--- Data entries ---
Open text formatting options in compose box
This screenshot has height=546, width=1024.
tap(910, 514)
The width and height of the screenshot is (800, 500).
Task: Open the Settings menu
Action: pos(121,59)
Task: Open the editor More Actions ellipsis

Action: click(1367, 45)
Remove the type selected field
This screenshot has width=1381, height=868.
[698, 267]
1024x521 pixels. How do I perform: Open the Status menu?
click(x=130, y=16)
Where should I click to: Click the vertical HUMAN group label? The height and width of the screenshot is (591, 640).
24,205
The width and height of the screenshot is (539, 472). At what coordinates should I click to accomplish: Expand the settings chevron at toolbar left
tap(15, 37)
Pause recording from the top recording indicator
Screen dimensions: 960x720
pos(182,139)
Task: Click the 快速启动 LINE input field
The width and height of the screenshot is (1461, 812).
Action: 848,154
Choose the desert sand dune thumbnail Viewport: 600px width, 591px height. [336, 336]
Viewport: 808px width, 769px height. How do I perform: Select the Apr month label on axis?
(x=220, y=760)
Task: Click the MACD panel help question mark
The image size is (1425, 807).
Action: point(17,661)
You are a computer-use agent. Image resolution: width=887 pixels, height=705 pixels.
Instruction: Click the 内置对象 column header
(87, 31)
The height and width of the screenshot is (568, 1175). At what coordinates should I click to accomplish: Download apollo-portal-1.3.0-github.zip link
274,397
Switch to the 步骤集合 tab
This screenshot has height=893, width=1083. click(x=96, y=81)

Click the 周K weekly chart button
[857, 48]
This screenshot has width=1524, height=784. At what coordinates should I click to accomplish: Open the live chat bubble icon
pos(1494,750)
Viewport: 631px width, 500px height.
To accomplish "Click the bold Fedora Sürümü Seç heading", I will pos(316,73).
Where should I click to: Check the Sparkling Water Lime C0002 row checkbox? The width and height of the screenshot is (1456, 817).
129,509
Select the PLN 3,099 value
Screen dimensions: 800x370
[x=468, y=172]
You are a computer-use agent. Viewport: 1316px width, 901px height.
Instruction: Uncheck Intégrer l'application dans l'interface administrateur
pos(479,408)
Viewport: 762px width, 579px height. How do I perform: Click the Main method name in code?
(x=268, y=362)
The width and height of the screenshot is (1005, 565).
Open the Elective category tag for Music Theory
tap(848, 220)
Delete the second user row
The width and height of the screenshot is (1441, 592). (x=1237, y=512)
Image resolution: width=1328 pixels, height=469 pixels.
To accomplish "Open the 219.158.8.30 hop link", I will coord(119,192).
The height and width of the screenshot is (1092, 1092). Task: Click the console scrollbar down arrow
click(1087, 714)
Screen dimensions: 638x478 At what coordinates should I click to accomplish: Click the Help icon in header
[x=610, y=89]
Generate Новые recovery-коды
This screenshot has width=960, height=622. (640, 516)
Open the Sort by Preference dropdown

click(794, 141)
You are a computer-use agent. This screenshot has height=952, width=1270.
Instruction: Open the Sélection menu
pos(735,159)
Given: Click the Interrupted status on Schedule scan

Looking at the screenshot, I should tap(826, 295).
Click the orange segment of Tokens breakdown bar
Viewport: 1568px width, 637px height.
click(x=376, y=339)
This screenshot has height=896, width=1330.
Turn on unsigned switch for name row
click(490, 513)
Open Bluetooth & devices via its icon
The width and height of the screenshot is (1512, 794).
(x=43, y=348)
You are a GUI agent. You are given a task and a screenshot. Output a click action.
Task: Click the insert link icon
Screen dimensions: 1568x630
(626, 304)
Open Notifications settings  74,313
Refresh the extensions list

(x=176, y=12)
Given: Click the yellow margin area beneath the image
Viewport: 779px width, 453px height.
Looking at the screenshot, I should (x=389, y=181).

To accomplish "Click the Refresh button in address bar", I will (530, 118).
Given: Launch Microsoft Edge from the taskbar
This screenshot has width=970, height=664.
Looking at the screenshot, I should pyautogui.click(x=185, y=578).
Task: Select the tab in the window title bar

--- Task instructions ---
Switch every "Viewport" in the material above to "Canvas", and give all the lines again with nothing else changed.

--- Expected answer ---
Open text formatting options in compose box
This screenshot has height=546, width=1024.
tap(910, 514)
The width and height of the screenshot is (800, 500).
Task: Open the Settings menu
Action: pos(121,59)
Task: Open the editor More Actions ellipsis

Action: click(1367, 45)
Remove the type selected field
This screenshot has width=1381, height=868.
[698, 267]
1024x521 pixels. How do I perform: Open the Status menu?
click(x=130, y=16)
Where should I click to: Click the vertical HUMAN group label? The height and width of the screenshot is (591, 640).
24,205
The width and height of the screenshot is (539, 472). At what coordinates should I click to accomplish: Expand the settings chevron at toolbar left
tap(15, 37)
Pause recording from the top recording indicator
Screen dimensions: 960x720
pos(182,139)
Task: Click the 快速启动 LINE input field
The width and height of the screenshot is (1461, 812).
Action: 848,154
Choose the desert sand dune thumbnail Canvas: 600px width, 591px height. [336, 336]
Canvas: 808px width, 769px height. How do I perform: Select the Apr month label on axis?
(x=220, y=760)
Task: Click the MACD panel help question mark
The image size is (1425, 807).
Action: point(17,661)
You are a computer-use agent. Image resolution: width=887 pixels, height=705 pixels.
Instruction: Click the 内置对象 column header
(87, 31)
The height and width of the screenshot is (568, 1175). At what coordinates should I click to accomplish: Download apollo-portal-1.3.0-github.zip link
274,397
Switch to the 步骤集合 tab
This screenshot has height=893, width=1083. click(x=96, y=81)

Click the 周K weekly chart button
[857, 48]
This screenshot has width=1524, height=784. At what coordinates should I click to accomplish: Open the live chat bubble icon
pos(1494,750)
Canvas: 631px width, 500px height.
To accomplish "Click the bold Fedora Sürümü Seç heading", I will pos(316,73).
Where should I click to: Check the Sparkling Water Lime C0002 row checkbox? The width and height of the screenshot is (1456, 817).
129,509
Select the PLN 3,099 value
Screen dimensions: 800x370
[x=468, y=172]
You are a computer-use agent. Canvas: 1316px width, 901px height.
Instruction: Uncheck Intégrer l'application dans l'interface administrateur
pos(479,408)
Canvas: 762px width, 579px height. How do I perform: Click the Main method name in code?
(x=268, y=362)
The width and height of the screenshot is (1005, 565).
Open the Elective category tag for Music Theory
tap(848, 220)
Delete the second user row
The width and height of the screenshot is (1441, 592). (x=1237, y=512)
Image resolution: width=1328 pixels, height=469 pixels.
To accomplish "Open the 219.158.8.30 hop link", I will coord(119,192).
The height and width of the screenshot is (1092, 1092). Task: Click the console scrollbar down arrow
click(1087, 714)
Screen dimensions: 638x478 At what coordinates should I click to accomplish: Click the Help icon in header
[x=610, y=89]
Generate Новые recovery-коды
This screenshot has width=960, height=622. (640, 516)
Open the Sort by Preference dropdown

click(794, 141)
You are a computer-use agent. This screenshot has height=952, width=1270.
Instruction: Open the Sélection menu
pos(735,159)
Given: Click the Interrupted status on Schedule scan

Looking at the screenshot, I should tap(826, 295).
Click the orange segment of Tokens breakdown bar
Canvas: 1568px width, 637px height.
click(x=376, y=339)
This screenshot has height=896, width=1330.
Turn on unsigned switch for name row
click(490, 513)
Open Bluetooth & devices via its icon
The width and height of the screenshot is (1512, 794).
(x=43, y=348)
You are a GUI agent. You are given a task and a screenshot. Output a click action.
Task: Click the insert link icon
Screen dimensions: 1568x630
(626, 304)
Open Notifications settings  74,313
Refresh the extensions list

(x=176, y=12)
Given: Click the yellow margin area beneath the image
Canvas: 779px width, 453px height.
Looking at the screenshot, I should (x=389, y=181).

To accomplish "Click the Refresh button in address bar", I will (530, 118).
Given: Launch Microsoft Edge from the taskbar
This screenshot has width=970, height=664.
Looking at the screenshot, I should pyautogui.click(x=185, y=578).
Task: Select the tab in the window title bar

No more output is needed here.